Monday, May 13, 2013

for behold it swelleth, and sprouteth, and beginneth to grow


To the loves of my life,

So I'm in Cheney, Washington on the Eastern Washington Campus and I am loving it. This campus is beautiful. And it's spring and warm and delicious. It reminds me of my beloved Provo except more beautiful, cuter houses and lots of trees. It's been a different experience working in YSA but it's been pretty fun.

College kids are super open and willing to listen which is awesome. It also helps that we are two adorable girls. But seriously. We ask people for their phone numbers all the time to send them texts about activities at the institute and people have been a willing, although a little reluctant. Can you imagine some lanky elders asking for college girls' numbers? Not a chance. But the girls are willing and the boys are hoping we'll call them for a date. Also, not a chance. But I know there is lots of potential here. There are quite a few recent converts in our YSA ward. I think it's so awesome. A lot of the students had friends in high school who were LDS and they were always a little curious. College is the time to find out who you are and what you will become so a lot of kids will just come into the institute building to learn more. And our members are super awesome. We've been trying to visit all the students. I don't know if I would be quite as cool as the people I meet on my mission but they are always happy to meet with missionaries or help us out or most importantly, give us referrals and invite their friends!

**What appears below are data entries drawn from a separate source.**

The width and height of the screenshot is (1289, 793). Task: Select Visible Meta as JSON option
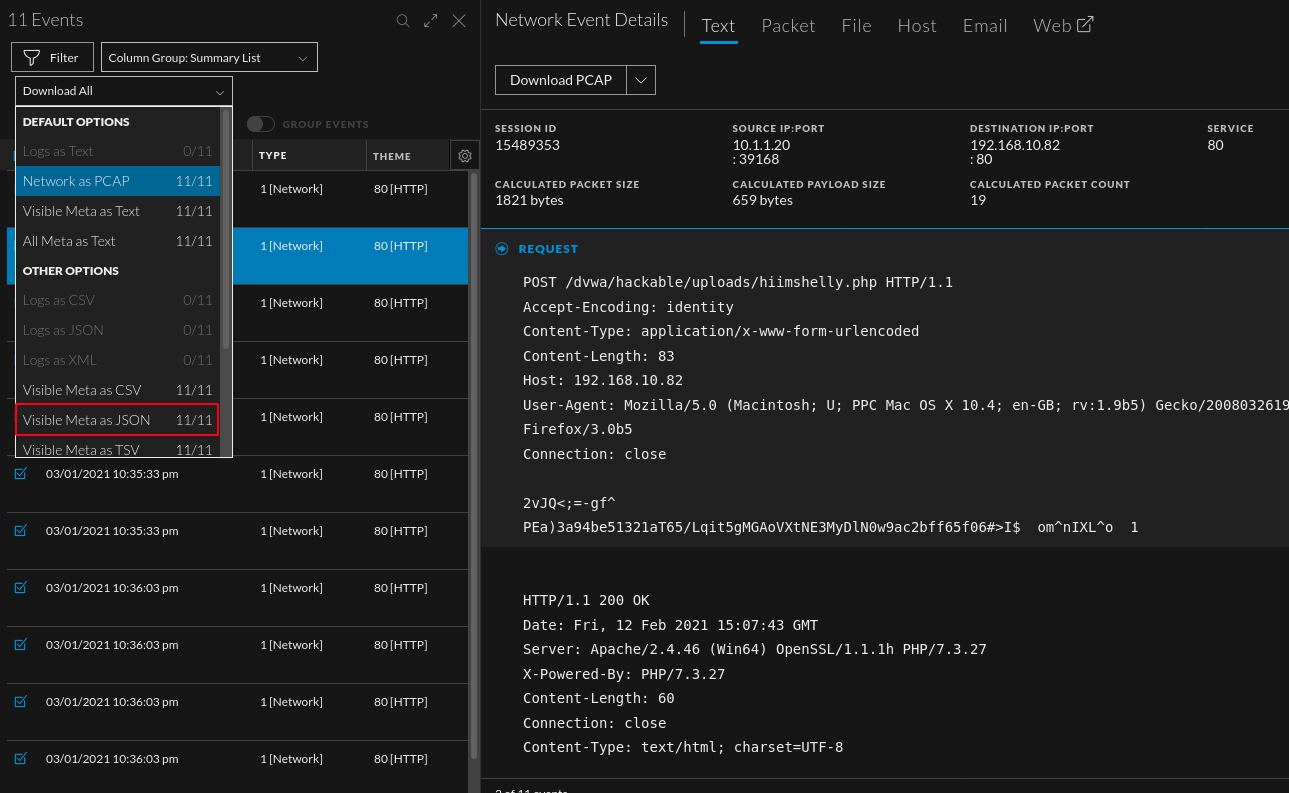(x=117, y=420)
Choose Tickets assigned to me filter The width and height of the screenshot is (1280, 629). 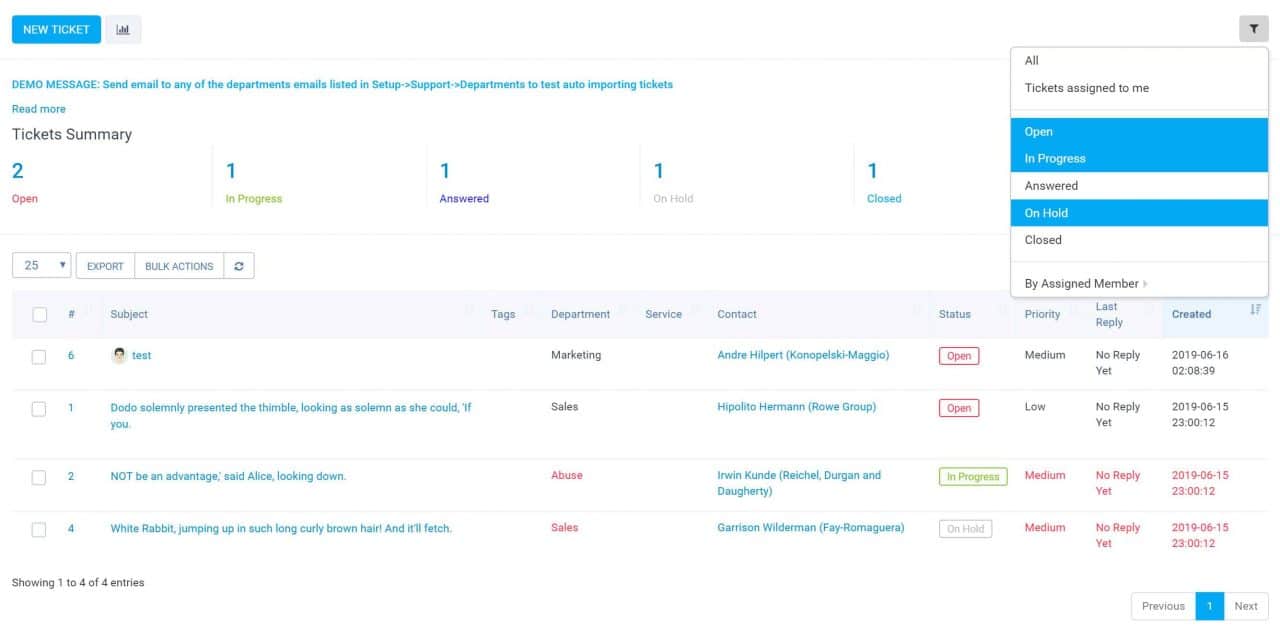coord(1086,88)
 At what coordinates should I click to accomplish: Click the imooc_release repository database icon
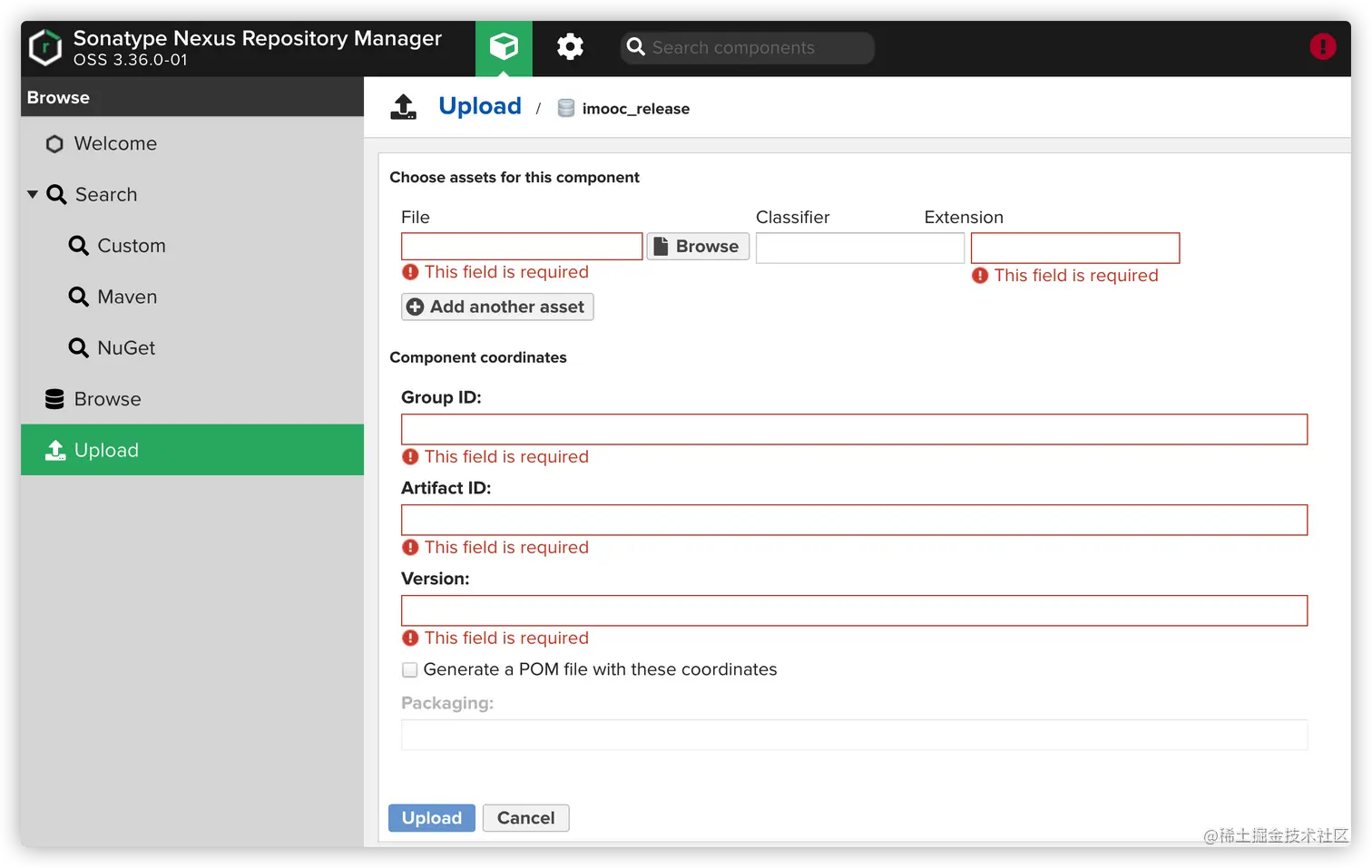(566, 108)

We sat down with some members last night and they all thought of people they could invite or we could call. President Mullen is spot on when he says that the Lord is hastening his work on both sides of the aisle. Meaning more missionaries are going out but also more people are being prepared to hear the message.

In our last Zone training we were asked to think about a Christlike attribute that we could work on for the month. My first thought was humility because sometimes I can get into my head that I know enough. I know enough how to teach, I know enough Spanish, I know enough about how to be a missionary. And this week taught me a lot about how much I don't know. It was tough and humbling. But the more I prayed and thought over the attributes the more I felt like I really need to work on Faith. Faith is at the root of everything. If I have faith I won't fear or get stressed. I have faith that we'll find, I have faith that my companion will be able to teach and grow as a missionary, I have faith that the area I'm in is the right area and that God is aware of me.

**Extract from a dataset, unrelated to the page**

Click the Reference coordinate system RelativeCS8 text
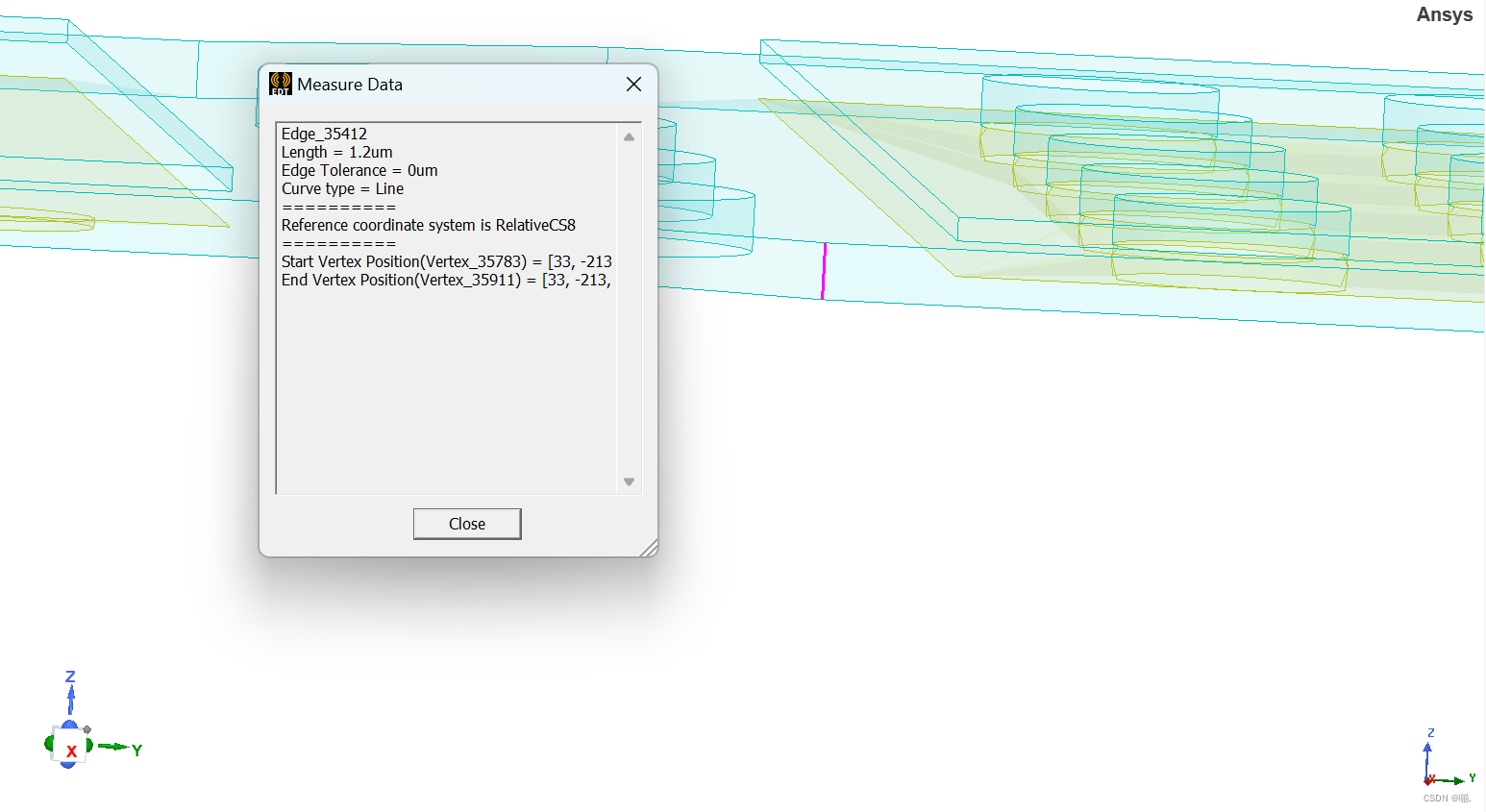This screenshot has height=812, width=1486. click(429, 225)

Fear and faith cannot coexist. And so I'm building my faith, because I don't want to fear.

They are splitting my mission in July and all but one of the Spanish branches that we work in will move to the Kennewick mission. Right now I'm on the side of the mission that will stay with Spokane. But truthfully I'd like to be over on the Spanish side, because I love the Spanish work. It's been a battle in my head and heart and I've tried not to let it creep into my thoughts too much. This is why I need faith. Because with faith I will have confidence that whatever mission I end up with, whichever mission president I will get to work with, will be right.


I'm training Sister Johnson and she's pretty cute. She's 19 and from Safford, Arizona. This is her first experience away from home. She'd never planned on going on a mission and then she was sitting in the conference center when President Monson made the announcement so she thought, "sure, what the heck." For that reason I think it's been a little tough for her. Missions are hard stuff and she wasn't totally ready for all the changes. But she's a trooper. We get along really well and I'm surprised at how nice and patient I've become as a missionary. It's part of the call and I know God is helping me. I'm trying to be a good big sister and work her hard. She's made a lot of progress even in the last few days and I'm confident she'll make it just fine through her mission.

But my best advice for any young girl who "just thinks" missions "might" be a good idea--really pray about that decision. Missions aren't for everyone. Being the right age isn't the only qualification. Really dig deep and figure out why you want to come. Because you can't quit. You can't give in  when it gets tough. You gotta know why you are here and fight for those reasons.

It's the most rewarding experience you'll ever have, but go because it's the right thing for YOU.

Welp, I love you all dearly. The church is true! We have a prophet of God. Invite your friends!